Personal information
- Full name: Dragan Dragutinović
- Date of birth: January 17, 1980 (age 46)
- Place of birth: Čačak, SFR Yugoslavia
- Height: 1.80 m (5 ft 11 in)
- Position: Defender

Senior career*
- Years: Team / Apps / (Gls)
- 1997–2004: Borac Čačak / 166 / (16)
- 2004–2005: Vojvodina / 37 / (0)
- 2005–2010: Borac Čačak / 105 / (0)
- 2010: Metalac Gornji Milanovac / 12 / (0)
- 2010–2011: Okzhetpes / 13 / (1)
- 2011: Mladost Lučani / 10 / (1)
- 2012: Borac Čačak / 0 / (0)
- 2013: Sloboda Čačak / 10 / (0)
- 2013–2016: Serbian White Eagles
- 2018–2020: Serbian White Eagles

= Dragan Dragutinović =

Serbian footballer

Dragan Dragutinović (Драган Драгутиновић; born 17 January 1980) is a Serbian retired footballer.

==Career==
Born in Čačak, his previous clubs were FK Borac Čačak, FK Vojvodina and FK Metalac Gornji Milanovac in the Serbian SuperLiga.

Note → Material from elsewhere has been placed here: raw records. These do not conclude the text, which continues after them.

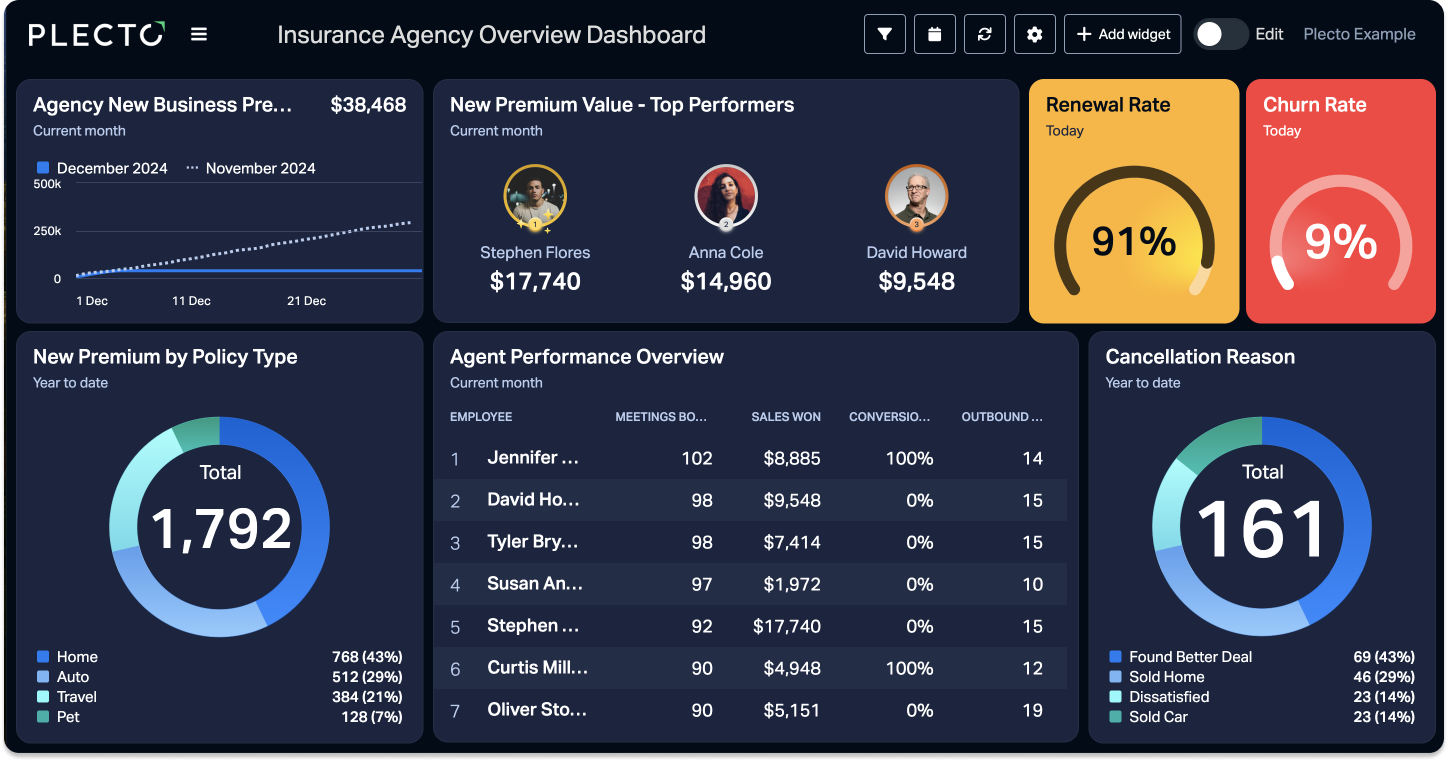Open the Plecto Example link
This screenshot has height=761, width=1448.
pyautogui.click(x=1359, y=34)
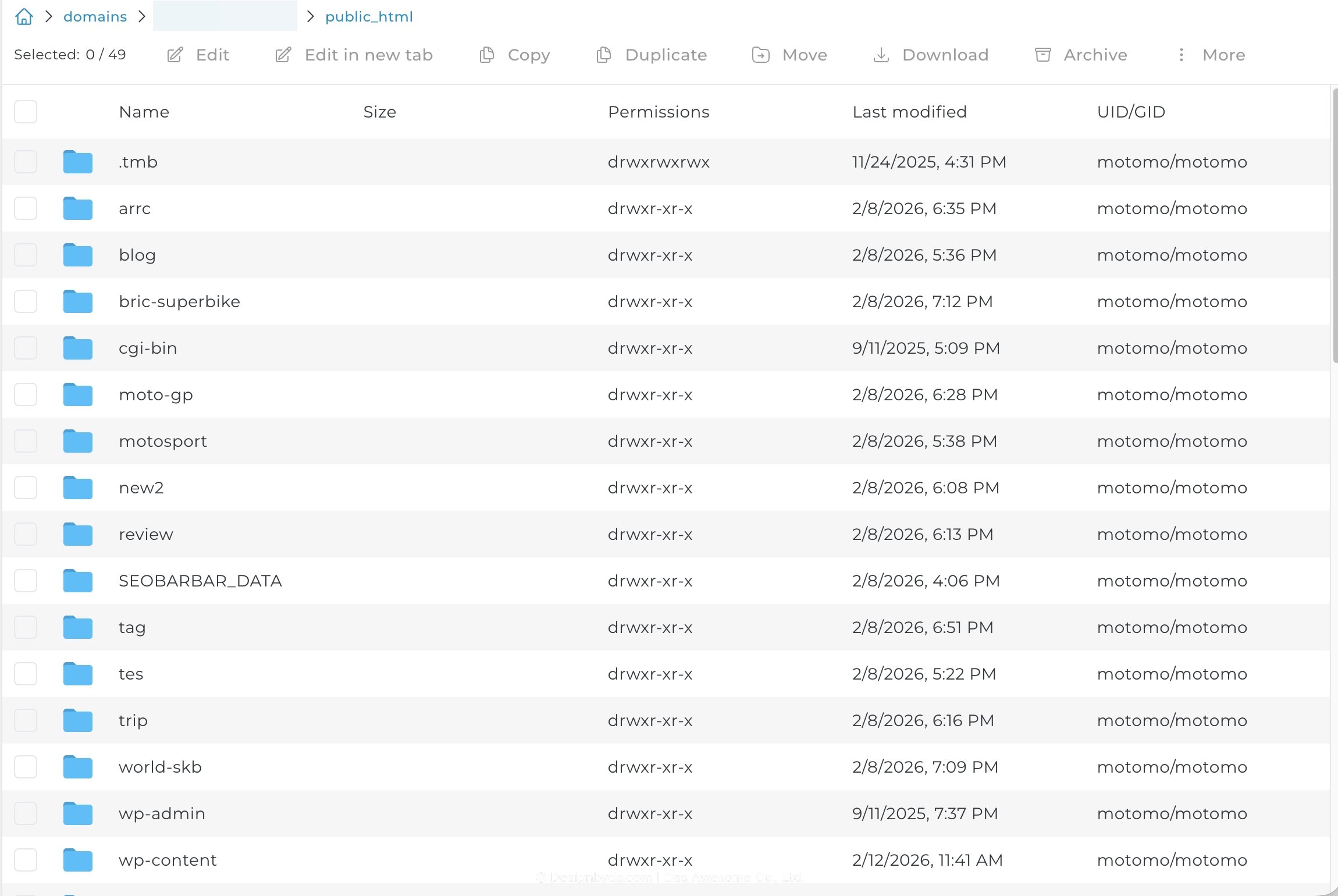Click the vertical scrollbar thumb

[x=1335, y=226]
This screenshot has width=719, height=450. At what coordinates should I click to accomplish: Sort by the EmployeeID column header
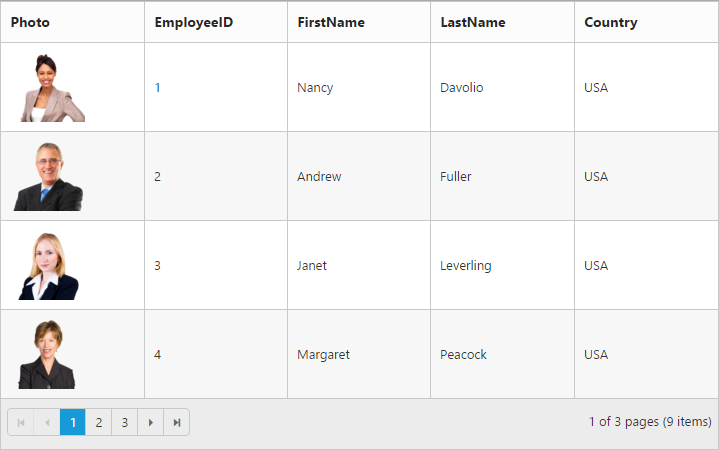click(216, 22)
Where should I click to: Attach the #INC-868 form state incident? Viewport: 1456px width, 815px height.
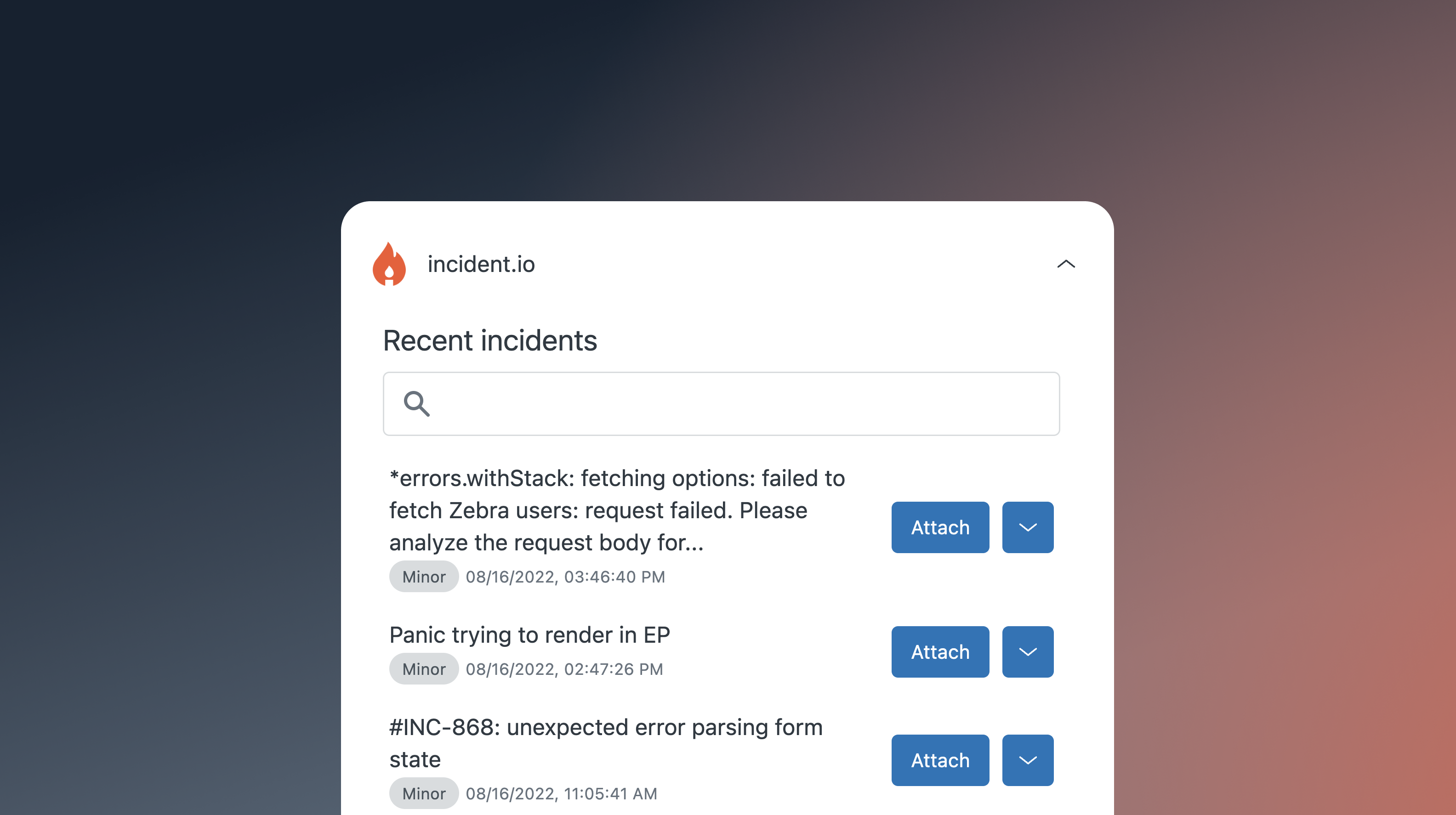(x=940, y=760)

In 2008, he played in the 2008–09 UEFA Cup with Borac Cacak against FC Dacia Chișinău, PFC Lokomotiv Sofia, and AFC Ajax. He later played with FC Okzhetpes in the Kazakhstan Premier League and later with FK Mladost Lučani in the Serbian First League. In 2013, he went abroad to play in the Canadian Soccer League with Serbian White Eagles FC. In 2018, he returned to play with the Serbian White Eagles for the 2018 season. He re-signed with the White Eagles for the 2019 season.